世界は称賛に値する

日記を書きます

懐かしのラブソング

▼昔のシングルCDが目についたので、気に入っていたものをいくつか取り出して聞いてみた。たとえば草地章江さんの『知らない』とかだ。誰だ、って感じかもしれないが、声優だ。が、声優としてのこの人の声は、私の記憶にはない。代表作をちょっと調べてみたけれど、見たことのない番組ばかりだった。ハミングバードなんかは当時、かなりの人気だったはずなのだけど、私は見たことがないのである。このCDを買ったきっかけはよく憶えていないのだが、まあラジオででも耳にしたのだろう。そして買いに走った。今こうして聞いてみても、自分の好きな曲調だな、と思わされる。勢いで勝ったのも頷ける。しかし、なんとなく違和感もあるのだった。

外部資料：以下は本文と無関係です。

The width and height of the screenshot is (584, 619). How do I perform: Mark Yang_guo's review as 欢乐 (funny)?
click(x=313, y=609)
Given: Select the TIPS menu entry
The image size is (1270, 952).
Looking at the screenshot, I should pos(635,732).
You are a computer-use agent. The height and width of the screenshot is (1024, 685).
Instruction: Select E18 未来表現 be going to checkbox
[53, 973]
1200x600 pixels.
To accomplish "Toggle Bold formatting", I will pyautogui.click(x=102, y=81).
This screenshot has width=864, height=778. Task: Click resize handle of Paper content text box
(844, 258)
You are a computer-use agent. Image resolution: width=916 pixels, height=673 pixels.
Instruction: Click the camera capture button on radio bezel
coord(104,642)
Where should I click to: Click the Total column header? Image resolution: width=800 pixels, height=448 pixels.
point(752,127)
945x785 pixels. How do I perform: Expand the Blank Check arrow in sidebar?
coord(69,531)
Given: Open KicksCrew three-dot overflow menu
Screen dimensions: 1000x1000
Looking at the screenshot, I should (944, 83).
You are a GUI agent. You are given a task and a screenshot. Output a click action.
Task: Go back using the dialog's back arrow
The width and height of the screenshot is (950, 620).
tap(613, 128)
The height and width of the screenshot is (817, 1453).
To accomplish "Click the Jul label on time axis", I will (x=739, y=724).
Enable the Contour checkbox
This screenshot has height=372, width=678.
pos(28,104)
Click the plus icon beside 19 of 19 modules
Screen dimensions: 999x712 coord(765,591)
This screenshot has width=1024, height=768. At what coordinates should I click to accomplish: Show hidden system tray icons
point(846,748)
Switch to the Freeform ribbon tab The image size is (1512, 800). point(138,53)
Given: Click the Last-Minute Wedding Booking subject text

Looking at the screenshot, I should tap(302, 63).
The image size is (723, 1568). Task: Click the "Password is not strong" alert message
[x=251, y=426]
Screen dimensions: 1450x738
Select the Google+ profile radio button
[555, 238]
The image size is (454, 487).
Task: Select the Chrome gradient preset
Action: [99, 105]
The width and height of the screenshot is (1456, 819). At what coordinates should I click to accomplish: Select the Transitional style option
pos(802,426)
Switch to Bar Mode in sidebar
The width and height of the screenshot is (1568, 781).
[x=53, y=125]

あの頃の感触とはなんか違うかな、というようなことを思った。その理由を考えた時に思い至ったのは、これは恋愛観が変わったからなのかなー、ということだった。▼この歌はラブソングだ。ラブソングっていうのは、恋愛観によって印象が変わる、と思っている。誰かに惚れている時とそうでない時の『ラブソングの浸透力』の差を考えれば、それは真理とすら言えるだろう。なんて、自分を観察していて思うのだが、実際ほかの人がどうなのかは知らない。でも、ラブソングっていうのは、リアルタイムで誰かに惚れていたりすると、と妙に痛かったり共感できたりするもんだ、と思う。あるいは、恋愛経験の違い、なんかでも変わってくると思う。▼このCDを買った頃の自分と、今の自分では、思考が全然違う。だから、同じ歌詞を聞いても、心に浮かぶ感覚は違うものになる、というのは、全然おかしなことではあるまい。今日この歌を聞いて感じた違和感は、つまりそういうもんなのかな、と思考したのだった。しかし歌自体はやはり好きで、そのへんまで変わってしまっていないのは、わりと幸せだった。好きなものが好きでなくなってしまう。好きなものが減ってしまう、というのが、あまり好きではないのだ。人間には『飽き』や『価値観の変化』があるので、そうなってしまうことはどうしても避けられないわけだけど……。好きと思える、というのが、私の幸福観のひとつであるのは、間違いないところなんだよな。前からそれは、そう思う。